Thomas Cook Airlines claims to have increased its UK long-haul share by 19% after a large-scale project to “unlock the potential of its affiliate network”.
The year-long project was part of the airline’s “long-term aim to step out of the shadow of the larger Thomas Cook brand”, and differentiate itself as a competitive programme for affiliates to work with.
Working with affiliate marketing network Affilinet, the airline specifically wanted to mitigate revenue losses due to unsold seats.
The objective was to establish and utilise the value of each affiliate and interpret the findings to minimise the average cost per sale (CPS), increase the number of long haul bookings and increase the profitability of “distressed routes”.

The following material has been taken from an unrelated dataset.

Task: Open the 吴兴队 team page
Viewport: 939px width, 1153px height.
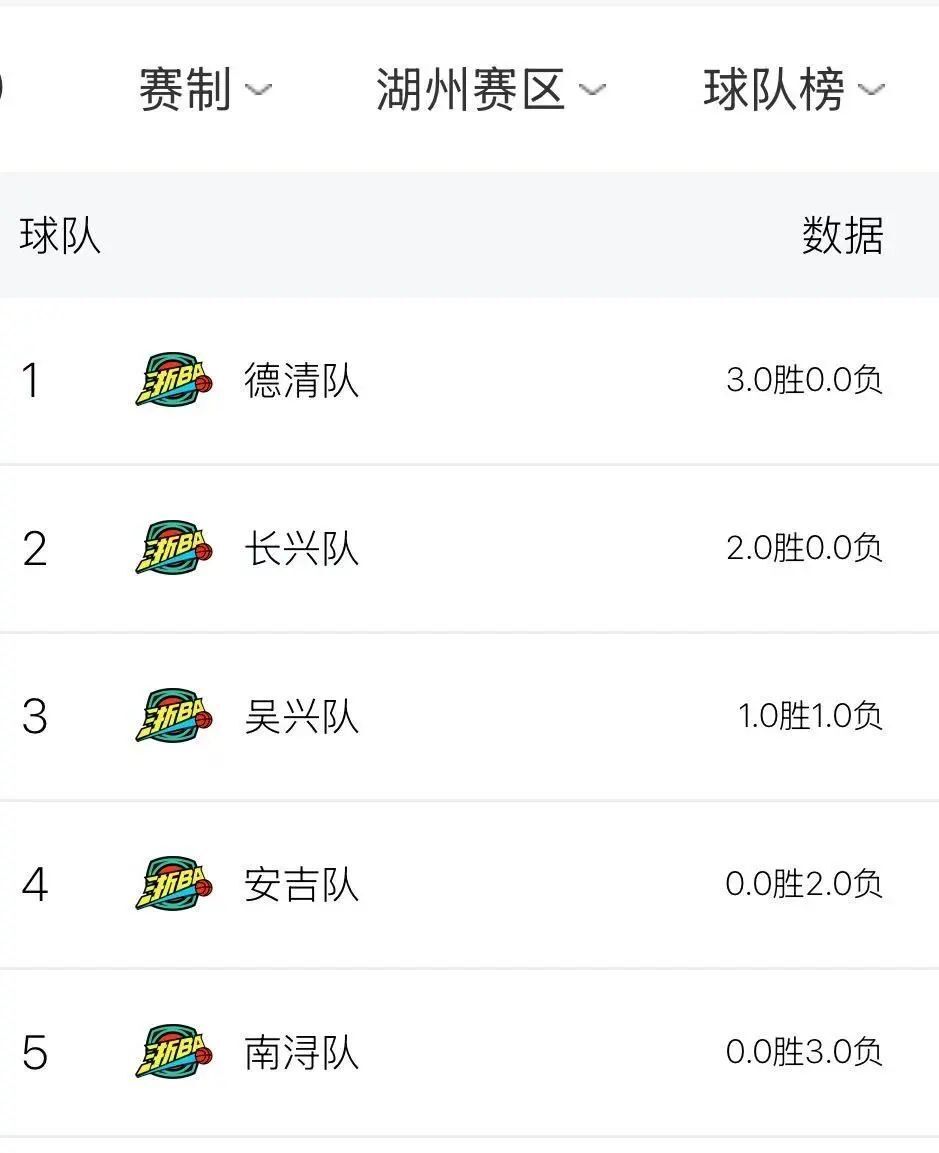Action: coord(301,716)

Distress routes could be those affected by new competition, uncertainty over certain destinations or last-minute changes to the plans of a large group, for example.
Helen Atkinson, group marketing manager, online partnerships, Thomas Cook Airlines, said on one occasion it became clear that an aircraft was two days away from departing and return virtually empty.
“You can be very reactive and nimble with affiliates and both journeys ended up being filled,” she said, adding that the seat tickets were discounted.
Thomas Cook Airlines’ strategy for unlocking its affiliates’ value was in two parts – evaluating the role each plays in the customer journey so the right type of bookings can be pushed and using performance marketing excellence to sell seats on distressed routes.
Affilinet defined the criteria that show the value of the affiliates, beyond the revenue they generate, as being those which drive more long haul bookings, regularly deliver high passenger numbers and those which are often involved higher up the purchase funnel.
Routes, passenger numbers, booking classes and booking dates were analysed, all bookings made in 2014 had their path to conversion analysed – focusing on the final six clicks before sale completion – and the best-performing campaigns were identified.
The knowledge gained from mapping out the value of affiliates was used to develop a strategy that would allow partners to unlock the full potential of the programme according to their strengths and affiliates were granted higher commissions on particular routes, dates and booking classes.
The results were a 19% increase in long haul share, an average CPS below 2% of revenue and a reduction in cost per click costs of 73%, an increase in the affiliate effective cost per click of 11% and thousands of seats sold on underperforming routes.
Victoria Bruce, international account director at Affilinet, said: “Everyone knows this data is available but no one does anything with it.
“We delved into what individual affiliates’ strengths were.”